- _EXERCISES_
a - Answer these questions from the news article about soldiers waiting for war in Kuwait:
(i) In which country is Camp Pennsylvania?
(ii) How many members of the 101st Airborne Division did the chaplain lead?
(iii) What was the pulpit made of?
b - Write the next few paragraphs of the news article about soldiers waiting for war in Kuwait, picking up after the chaplain's last quoted sentence.

- _EXCERPTED TEXT_

As war looms, stress mounts

The wait: Away from home and family, soldiers work to keep tempers and their fears of what may lie ahead in check.

March 10, 2003|By Scott Calvert | Scott Calvert,SUN FOREIGN STAFF

CAMP PENNSYLVANIA, Kuwait - With a chorus of practice artillery rounds booming in the desert, the beaming military chaplain yesterday led 200 members of the Army's 101st Airborne Division in a rousing call for spiritual renewal and release.

"I don't mind going into battle, but I want to make sure God goes into battle with me," Maj. Rodie Lamb preached from a plywood pulpit in his first sermon here, under a large white tent. "You need to know where your help comes from."

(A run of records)

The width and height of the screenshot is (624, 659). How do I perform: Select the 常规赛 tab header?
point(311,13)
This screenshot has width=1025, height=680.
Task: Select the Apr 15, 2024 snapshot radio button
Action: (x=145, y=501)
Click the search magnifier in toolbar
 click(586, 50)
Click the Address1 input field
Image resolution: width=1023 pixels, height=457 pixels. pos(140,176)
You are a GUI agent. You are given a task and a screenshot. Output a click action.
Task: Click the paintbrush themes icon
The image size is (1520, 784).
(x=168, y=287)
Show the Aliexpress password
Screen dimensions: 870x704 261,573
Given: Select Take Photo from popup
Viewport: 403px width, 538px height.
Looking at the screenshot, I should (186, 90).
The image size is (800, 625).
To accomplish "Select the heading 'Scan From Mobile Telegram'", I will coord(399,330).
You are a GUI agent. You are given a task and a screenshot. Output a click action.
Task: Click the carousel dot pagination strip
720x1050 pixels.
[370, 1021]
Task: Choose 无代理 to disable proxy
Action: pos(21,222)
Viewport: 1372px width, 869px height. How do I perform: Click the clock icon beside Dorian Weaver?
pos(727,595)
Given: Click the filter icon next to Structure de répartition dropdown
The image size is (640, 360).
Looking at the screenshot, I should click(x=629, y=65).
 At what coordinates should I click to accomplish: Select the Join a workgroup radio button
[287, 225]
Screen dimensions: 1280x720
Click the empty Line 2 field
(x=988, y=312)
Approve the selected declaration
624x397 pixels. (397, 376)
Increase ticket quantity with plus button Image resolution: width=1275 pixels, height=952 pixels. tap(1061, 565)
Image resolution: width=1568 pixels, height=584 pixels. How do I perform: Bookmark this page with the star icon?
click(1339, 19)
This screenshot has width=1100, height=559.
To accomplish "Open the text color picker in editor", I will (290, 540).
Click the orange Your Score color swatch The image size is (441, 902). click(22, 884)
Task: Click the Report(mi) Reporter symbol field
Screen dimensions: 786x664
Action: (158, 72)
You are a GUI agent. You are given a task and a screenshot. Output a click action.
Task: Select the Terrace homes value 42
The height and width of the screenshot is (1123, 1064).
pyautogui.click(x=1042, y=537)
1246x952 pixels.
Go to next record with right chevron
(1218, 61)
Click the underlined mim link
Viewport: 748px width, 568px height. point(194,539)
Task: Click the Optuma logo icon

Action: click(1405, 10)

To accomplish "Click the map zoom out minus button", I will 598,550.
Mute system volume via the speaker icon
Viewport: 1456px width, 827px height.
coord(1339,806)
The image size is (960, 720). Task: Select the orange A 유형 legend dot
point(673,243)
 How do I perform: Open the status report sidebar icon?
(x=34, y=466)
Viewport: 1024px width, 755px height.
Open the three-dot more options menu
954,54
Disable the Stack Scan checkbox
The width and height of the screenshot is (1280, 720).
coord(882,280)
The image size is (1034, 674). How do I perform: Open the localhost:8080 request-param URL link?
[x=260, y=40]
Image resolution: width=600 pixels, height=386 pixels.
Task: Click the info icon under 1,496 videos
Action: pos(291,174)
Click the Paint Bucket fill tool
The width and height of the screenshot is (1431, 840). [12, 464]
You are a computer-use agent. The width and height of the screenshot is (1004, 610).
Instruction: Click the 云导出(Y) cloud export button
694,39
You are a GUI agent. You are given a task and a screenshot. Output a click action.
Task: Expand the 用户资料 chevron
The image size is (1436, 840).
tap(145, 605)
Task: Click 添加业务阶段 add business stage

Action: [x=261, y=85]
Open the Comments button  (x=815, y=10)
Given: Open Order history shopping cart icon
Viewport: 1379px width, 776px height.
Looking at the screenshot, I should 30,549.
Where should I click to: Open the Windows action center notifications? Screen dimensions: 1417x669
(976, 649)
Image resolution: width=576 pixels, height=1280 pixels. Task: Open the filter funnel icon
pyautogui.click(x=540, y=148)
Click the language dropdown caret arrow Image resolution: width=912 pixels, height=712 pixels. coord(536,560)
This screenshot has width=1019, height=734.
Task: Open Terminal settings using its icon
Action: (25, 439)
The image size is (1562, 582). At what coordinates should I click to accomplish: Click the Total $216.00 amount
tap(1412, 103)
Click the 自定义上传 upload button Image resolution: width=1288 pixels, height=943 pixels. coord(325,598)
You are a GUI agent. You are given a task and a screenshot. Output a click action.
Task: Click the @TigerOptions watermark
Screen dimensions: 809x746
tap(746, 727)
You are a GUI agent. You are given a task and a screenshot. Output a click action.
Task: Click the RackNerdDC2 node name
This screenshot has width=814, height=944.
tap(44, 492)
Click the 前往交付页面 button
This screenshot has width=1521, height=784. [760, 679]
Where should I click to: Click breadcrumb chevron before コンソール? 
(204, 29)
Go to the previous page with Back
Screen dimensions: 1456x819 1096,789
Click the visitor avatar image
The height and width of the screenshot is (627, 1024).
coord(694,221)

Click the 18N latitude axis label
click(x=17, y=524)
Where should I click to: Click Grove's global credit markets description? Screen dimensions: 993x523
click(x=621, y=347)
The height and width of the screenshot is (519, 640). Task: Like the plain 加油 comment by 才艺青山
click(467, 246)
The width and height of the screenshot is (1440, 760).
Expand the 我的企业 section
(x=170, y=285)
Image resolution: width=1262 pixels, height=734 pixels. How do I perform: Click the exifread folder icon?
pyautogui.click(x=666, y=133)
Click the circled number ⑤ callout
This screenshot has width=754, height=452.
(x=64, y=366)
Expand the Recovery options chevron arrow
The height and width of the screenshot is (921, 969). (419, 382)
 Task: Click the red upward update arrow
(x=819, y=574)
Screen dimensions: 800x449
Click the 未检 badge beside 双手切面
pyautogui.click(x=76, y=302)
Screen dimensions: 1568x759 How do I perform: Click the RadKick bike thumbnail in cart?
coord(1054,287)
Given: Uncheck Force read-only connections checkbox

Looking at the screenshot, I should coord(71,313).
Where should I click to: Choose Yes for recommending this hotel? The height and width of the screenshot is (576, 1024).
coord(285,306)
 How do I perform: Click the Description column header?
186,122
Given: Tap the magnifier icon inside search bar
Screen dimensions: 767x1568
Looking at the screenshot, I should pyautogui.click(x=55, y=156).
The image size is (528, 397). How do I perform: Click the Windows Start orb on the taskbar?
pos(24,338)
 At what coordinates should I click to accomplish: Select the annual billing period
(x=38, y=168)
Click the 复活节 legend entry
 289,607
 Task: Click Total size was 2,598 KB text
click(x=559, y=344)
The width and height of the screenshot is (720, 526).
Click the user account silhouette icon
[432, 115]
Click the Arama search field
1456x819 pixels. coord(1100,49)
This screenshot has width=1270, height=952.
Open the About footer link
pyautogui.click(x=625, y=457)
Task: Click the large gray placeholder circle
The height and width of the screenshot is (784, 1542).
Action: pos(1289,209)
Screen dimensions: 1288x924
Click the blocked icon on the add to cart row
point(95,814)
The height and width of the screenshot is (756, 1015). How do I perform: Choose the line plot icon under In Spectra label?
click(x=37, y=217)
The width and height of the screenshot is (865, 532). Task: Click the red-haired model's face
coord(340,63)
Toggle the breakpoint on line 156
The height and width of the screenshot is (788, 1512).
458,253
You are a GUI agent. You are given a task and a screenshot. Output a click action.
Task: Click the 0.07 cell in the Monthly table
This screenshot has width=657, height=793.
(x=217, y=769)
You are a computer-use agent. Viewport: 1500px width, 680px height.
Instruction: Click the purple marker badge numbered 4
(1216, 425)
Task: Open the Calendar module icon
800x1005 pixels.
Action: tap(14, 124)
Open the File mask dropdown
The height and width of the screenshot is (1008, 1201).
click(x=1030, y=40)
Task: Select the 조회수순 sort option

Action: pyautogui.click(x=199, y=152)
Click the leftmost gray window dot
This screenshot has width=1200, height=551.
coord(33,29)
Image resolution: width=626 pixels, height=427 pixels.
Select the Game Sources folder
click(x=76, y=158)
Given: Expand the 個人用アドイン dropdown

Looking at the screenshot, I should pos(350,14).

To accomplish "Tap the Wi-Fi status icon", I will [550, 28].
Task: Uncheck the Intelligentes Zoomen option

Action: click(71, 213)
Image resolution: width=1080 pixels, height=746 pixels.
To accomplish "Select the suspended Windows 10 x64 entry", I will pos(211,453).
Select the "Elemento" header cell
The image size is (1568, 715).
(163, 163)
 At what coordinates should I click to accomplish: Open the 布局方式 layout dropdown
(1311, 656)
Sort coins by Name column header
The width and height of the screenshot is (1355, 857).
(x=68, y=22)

- _TASK RESULTS_
a -
(i) Kuwait
(ii) 200
(iii) Plywood

b -
For an hour, the soldiers of this new congregation sat on the metal folding chairs, sang, clapped and shouted "Amen," and even cried because these are stressful times. The soldiers, camped 30 miles south of the Iraqi border, are unsure if and when they will go to war, and the uncertainties are as wearing as the sand and the endless bright sun.

There are ample strains and anxieties - about spouses and girlfriends and boyfriends at home, the friction of sleeping, waking and living here with so many fellow soldiers, plus the prospect of war. The tension sometimes pokes through the surface, as happened a few days ago when a sergeant and a private fought each other with fists.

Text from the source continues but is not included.